En un pequeño pueblo llamado Villa Alegre, vivía un niño llamado Lucas. Lucas era un chico muy curioso y aventurero, siempre buscando nuevas emociones y experiencias. Un día, mientras exploraba el bosque cercano a su casa, se encontró con una criatura muy peculiar. Era un troll.
El troll era alto y delgado, con una nariz larga y puntiaguda que le colgaba hasta el suelo. Sus ojos eran pequeños y brillantes, y tenía una sonrisa traviesa en su rostro. El troll se llamaba Trasto, y le encantaba jugar bromas a la gente.

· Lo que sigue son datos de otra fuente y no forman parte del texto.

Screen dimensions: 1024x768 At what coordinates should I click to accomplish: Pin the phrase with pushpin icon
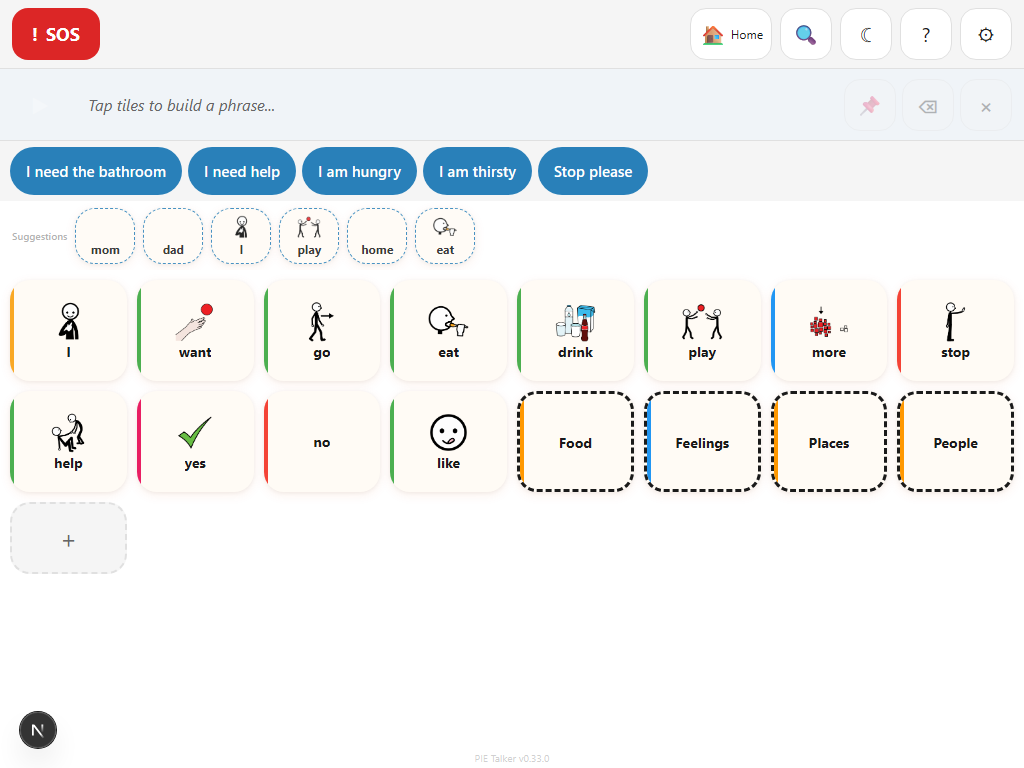click(x=870, y=106)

Cuando Lucas vio al troll, no pudo evitar reírse. "¡Hola, Trasto! ¿Qué travesuras tienes planeadas hoy?", preguntó Lucas con una sonrisa. Trasto le devolvió la sonrisa y respondió: "¡Hola, Lucas! Hoy tengo una idea muy divertida. Quiero hacerle una broma al alcalde del pueblo. ¿Quieres ayudarme?".

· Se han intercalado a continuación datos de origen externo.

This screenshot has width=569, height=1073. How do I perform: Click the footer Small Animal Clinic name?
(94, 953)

Lucas, emocionado por la idea de hacer una broma al alcalde, aceptó sin dudarlo. Juntos, se dirigieron al Ayuntamiento, donde el alcalde estaba ocupado en su despacho. Trasto le susurró a Lucas su plan: iban a cambiar los papeles de los expedientes del alcalde, para que pensara que había perdido todos sus documentos importantes.

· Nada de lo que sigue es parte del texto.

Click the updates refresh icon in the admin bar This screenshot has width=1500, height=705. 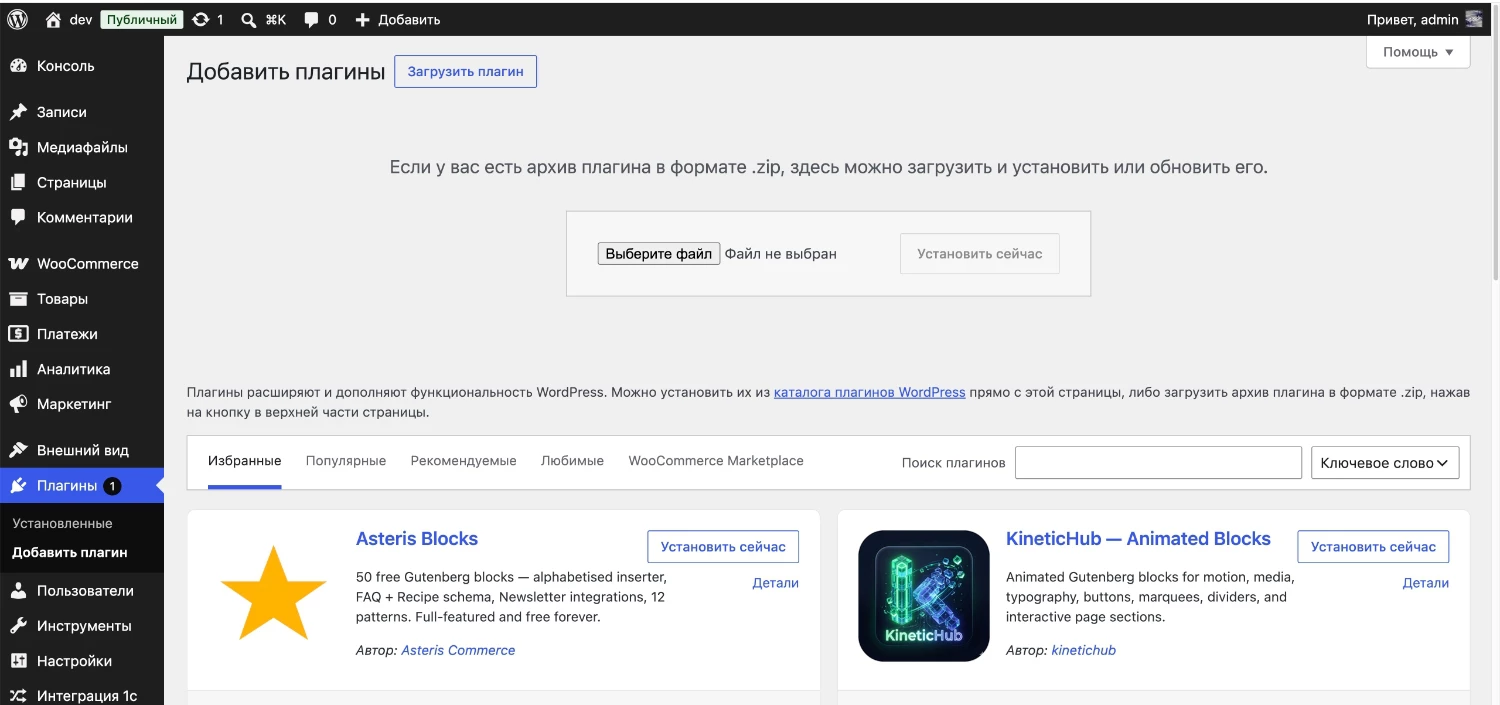pos(201,19)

Con mucho cuidado y risas contenidas, Lucas y Trasto intercambiaron los papeles de los expedientes. Cuando el alcalde se dio cuenta de lo ocurrido, estaba tan confundido que no sabía qué hacer. Lucas y Trasto se escondieron detrás de un mueble y no podían contener la risa.
El alcalde, al ver que no encontraba sus papeles, empezó a buscar por toda la oficina, moviendo cosas de un lado a otro. Lucas y Trasto estaban a punto de estallar de la risa cuando el alcalde finalmente encontró los papeles en su cajón de lápices.
"¡Qué extraño!", dijo el alcalde mientras se rascaba la cabeza. "Juraría que los había dejado aquí". Lucas y Trasto no pudieron aguantar más y salieron de su escondite riendo a carcajadas.
"¡Ja, ja, ja! ¡Nos has gastado una buena broma, Trasto!", exclamó Lucas mientras se abrazaba el estómago de tanto reír. El alcalde, aunque un poco enfadado al principio, no pudo evitar reírse también. "Me habéis pillado, chicos. Ha sido una broma muy divertida. Pero la próxima vez, por favor, no escondáis mis papeles", dijo el alcalde entre risas.
Desde aquel día, Lucas y Trasto se convirtieron en grandes amigos y se embarcaron en muchas más aventuras juntos. Aunque Trasto seguía siendo un troll travieso, aprendió a controlar sus bromas para no hacer enfadar a la gente. Y Lucas, gracias a su ingenio y sentido del humor, siempre encontraba la manera de convertir cualquier situación en algo divertido.
Así, Lucas y Trasto vivieron muchas más aventuras en Villa Alegre, siempre llenas de risas y diversión. Y aunque el troll seguía siendo un poco travieso, aprendió que hay momentos en los que es mejor no gastar bromas. Juntos, Lucas y Trasto demostraron que la amistad y el humor pueden hacer que cualquier problema se resuelva de la manera más divertida.